I’d like to get some feedback on how effective CUDA is to improve these “short” calculations.

For example, I have a 64K array on which I need to perform two FFTs, and some array manipulations (such as element swapping and a moving average filter). The total execution time is 20ms in C++, including the two FFTs.

I have not found encouraging results in my early CUDA experiments – i.e.:

There is a 200ms overhead just to initialize the CUDA engine. This is way longer than any calculation I would seek to optimize, however, with some creativity this time could possibly be hidden at the beginning of my application.

The kernel/execution/memory swapping overhead seems prohibitive to optimize math functions that already only take milliseconds or less. For example, it only takes 106us to swap and invert one dimension of a 32K 2D float array in serial fashion on a 3GHz Core2Duo.
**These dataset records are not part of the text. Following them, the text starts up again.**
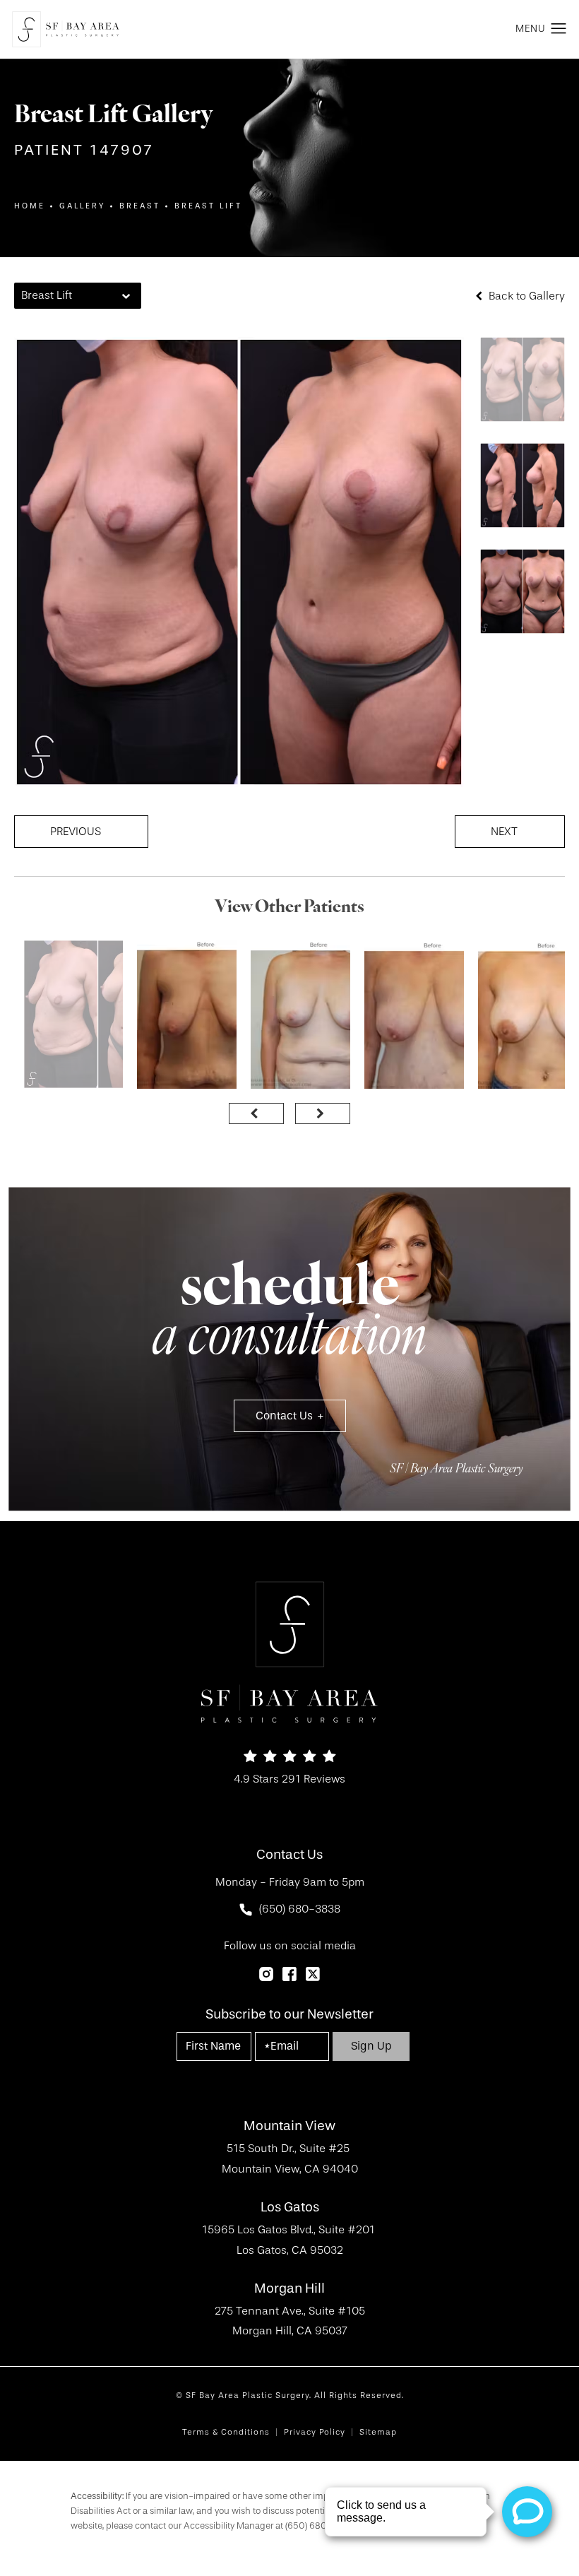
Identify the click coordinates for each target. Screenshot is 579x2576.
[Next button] (322, 1113)
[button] (558, 29)
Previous (75, 831)
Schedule (289, 1316)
Considering memory and kernel allocation, how can CUDA do this faster?

So, I’m wondering, is anyone using CUDA to improve single to tens-millisecond calculations? Or, is the inherent overhead just too much?

100ms - is a normal execution time for the CUDA kernel because of 5s watch dog timer and display freezing.

Hi im doing real time physics simulation using cuda. i have kernels which run at 0.02 and 0.04 milliseconds. as for the data transfer, that can be a killer. one of the simpler answers is to do all your math in the gpu so you have less to push back and forth. of course allot of times that doesn’t make sense.

cheers

HOw does the 5 second watchodg related to this 100ms…??? ??? ???